On Sydney’s Palm Sunday rally in 2017, I passed a man leaning against a piece of street furniture, who said, more in melancholy than in rancour, but with clearly hostile intention, ‘It’s just like the Children’s Crusade.’
Because, like many people these days, I tend to associate mainly with like-minded people, I stopped to ask him what he meant.
‘There was a mediaeval belief that because children in their ignorance of the world were pure of heart they would prevail against the heathens in the Holy Land,’ he explained. ‘And thousands of children marched to their deaths.’
I’ll spare you the rest.
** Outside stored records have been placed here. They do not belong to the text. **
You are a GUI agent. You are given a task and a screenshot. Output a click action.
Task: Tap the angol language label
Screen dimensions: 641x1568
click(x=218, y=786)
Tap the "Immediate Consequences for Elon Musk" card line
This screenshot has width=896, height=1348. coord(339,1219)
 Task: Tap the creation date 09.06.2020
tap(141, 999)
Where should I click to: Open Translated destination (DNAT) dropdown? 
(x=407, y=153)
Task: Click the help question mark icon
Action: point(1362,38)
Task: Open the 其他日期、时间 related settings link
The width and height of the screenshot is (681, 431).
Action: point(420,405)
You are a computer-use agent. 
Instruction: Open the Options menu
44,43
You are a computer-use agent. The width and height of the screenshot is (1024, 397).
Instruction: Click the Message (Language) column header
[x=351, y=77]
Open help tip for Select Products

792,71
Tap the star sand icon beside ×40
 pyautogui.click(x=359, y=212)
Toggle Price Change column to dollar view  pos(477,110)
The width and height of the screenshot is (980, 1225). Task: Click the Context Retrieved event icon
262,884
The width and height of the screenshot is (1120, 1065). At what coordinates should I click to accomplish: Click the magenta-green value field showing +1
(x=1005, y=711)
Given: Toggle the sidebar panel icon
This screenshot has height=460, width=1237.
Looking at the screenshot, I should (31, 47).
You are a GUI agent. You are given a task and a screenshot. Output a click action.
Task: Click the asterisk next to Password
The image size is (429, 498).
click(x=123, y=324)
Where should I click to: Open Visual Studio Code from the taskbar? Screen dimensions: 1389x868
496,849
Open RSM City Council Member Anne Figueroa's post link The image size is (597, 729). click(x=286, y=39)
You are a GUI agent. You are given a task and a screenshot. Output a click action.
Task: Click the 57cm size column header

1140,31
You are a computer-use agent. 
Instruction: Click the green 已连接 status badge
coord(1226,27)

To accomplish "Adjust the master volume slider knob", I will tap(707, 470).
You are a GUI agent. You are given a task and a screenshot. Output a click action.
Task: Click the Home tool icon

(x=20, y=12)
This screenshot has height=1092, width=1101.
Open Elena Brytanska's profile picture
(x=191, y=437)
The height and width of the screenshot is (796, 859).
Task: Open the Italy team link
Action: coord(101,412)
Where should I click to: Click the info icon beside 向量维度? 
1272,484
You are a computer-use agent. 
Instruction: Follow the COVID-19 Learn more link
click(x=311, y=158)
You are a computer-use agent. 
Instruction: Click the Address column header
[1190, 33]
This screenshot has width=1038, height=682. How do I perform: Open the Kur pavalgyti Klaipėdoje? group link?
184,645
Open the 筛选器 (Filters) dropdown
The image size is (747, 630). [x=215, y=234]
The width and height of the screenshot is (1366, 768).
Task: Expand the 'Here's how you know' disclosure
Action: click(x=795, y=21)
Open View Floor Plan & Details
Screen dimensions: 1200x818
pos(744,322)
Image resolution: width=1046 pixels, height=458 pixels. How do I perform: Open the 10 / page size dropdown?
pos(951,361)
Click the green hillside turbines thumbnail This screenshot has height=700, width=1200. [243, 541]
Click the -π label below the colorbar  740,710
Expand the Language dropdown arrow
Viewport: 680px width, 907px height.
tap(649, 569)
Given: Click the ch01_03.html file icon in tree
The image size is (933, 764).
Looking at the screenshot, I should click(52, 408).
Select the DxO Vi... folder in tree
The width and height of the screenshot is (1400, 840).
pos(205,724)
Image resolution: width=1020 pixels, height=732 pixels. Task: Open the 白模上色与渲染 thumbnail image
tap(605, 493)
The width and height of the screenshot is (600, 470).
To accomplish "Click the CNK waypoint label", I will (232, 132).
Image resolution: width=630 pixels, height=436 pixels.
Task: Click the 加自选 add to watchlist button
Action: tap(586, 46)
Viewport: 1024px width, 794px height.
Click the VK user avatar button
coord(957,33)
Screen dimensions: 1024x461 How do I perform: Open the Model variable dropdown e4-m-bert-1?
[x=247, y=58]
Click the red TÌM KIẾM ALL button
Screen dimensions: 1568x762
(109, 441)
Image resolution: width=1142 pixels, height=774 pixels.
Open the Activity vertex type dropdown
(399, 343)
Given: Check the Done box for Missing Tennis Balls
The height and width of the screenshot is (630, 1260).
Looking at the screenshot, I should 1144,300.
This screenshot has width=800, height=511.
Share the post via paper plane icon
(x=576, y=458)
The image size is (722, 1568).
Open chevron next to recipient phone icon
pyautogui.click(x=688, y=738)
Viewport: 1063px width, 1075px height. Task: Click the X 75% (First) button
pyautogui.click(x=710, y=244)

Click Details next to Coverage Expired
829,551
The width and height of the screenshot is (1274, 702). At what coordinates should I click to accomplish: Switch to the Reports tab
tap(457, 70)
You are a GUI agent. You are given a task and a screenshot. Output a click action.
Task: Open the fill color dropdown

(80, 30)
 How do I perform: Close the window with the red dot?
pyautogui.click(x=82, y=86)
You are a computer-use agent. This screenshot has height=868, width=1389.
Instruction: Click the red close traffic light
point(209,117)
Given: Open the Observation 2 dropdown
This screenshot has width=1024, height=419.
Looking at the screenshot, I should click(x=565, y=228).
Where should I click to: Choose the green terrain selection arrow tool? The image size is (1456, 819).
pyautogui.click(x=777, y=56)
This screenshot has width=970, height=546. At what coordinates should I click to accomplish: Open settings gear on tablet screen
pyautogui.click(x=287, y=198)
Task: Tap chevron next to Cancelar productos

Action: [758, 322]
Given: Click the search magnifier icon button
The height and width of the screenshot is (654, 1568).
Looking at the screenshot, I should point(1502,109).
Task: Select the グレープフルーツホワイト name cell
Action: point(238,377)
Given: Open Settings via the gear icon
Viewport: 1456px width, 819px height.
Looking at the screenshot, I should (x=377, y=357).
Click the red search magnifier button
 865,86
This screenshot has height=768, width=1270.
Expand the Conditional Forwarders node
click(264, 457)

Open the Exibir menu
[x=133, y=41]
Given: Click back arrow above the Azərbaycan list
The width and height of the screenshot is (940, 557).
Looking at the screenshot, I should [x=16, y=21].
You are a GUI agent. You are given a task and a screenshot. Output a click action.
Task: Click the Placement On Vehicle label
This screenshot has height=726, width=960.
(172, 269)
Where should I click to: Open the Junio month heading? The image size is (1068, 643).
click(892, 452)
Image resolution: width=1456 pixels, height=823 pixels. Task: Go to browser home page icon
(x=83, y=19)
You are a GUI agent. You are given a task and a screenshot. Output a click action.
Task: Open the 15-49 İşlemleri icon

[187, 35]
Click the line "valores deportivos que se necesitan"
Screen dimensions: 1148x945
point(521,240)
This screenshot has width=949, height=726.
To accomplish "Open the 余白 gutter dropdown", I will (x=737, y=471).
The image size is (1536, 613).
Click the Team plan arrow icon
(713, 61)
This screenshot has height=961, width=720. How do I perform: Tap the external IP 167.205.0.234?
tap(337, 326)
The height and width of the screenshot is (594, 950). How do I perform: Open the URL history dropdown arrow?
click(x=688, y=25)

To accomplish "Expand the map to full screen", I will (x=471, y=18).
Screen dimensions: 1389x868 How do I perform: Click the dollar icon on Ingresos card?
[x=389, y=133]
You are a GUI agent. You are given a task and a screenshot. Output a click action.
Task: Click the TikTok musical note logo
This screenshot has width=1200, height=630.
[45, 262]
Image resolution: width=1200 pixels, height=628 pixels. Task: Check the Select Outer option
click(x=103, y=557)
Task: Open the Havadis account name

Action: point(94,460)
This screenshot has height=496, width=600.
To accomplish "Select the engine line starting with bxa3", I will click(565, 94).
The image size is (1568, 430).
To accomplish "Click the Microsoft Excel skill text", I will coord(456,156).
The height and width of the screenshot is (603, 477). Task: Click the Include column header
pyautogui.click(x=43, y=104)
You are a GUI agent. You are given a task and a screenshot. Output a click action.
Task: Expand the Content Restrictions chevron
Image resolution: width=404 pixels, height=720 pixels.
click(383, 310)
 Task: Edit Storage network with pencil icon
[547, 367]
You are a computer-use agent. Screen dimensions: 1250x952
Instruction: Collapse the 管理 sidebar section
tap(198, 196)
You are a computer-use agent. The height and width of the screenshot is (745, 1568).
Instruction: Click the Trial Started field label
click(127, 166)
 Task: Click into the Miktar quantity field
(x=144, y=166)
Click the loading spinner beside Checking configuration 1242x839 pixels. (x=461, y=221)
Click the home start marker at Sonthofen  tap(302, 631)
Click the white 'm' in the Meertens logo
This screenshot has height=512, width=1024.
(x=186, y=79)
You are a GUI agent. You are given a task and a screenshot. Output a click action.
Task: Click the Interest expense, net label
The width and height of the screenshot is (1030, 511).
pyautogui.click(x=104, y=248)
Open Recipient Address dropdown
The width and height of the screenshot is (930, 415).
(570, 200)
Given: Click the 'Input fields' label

My mother always said I liked to argue, and she didn’t mean it as a virtue. Certainly in this case my compulsion to argue didn’t lead anywhere useful.
This was before Greta Thunberg started her lone protest outside the Swedish parliament, before school students all over the planet went on strike, hoping to prevail on political leaders to address the issue of climate change.
But his initial comment has lingered in my mind. In the Children’s Crusade of 1212, which almost certainly didn’t actually happen, two boys claiming to have seen Jesus in visions led tens of thousands of children from Germany and France aiming to reach Jerusalem and peacefully convert the Muslims there to Christianity. The project failed: the children either drowned or were sold into slavery, depending on who’s telling the story. (Wikipedia discusses the probably historical sources here.)
No doubt, if he is still with us, that gentleman sees the current students’ strikes as pure folly, but I like to think he was being prescient: whatever his opinion of its efficacy, he was seeing that, the way things were going, children were going to rise up, and this time they would take us with them in our thousands – tens of thousands today in Sydney alone.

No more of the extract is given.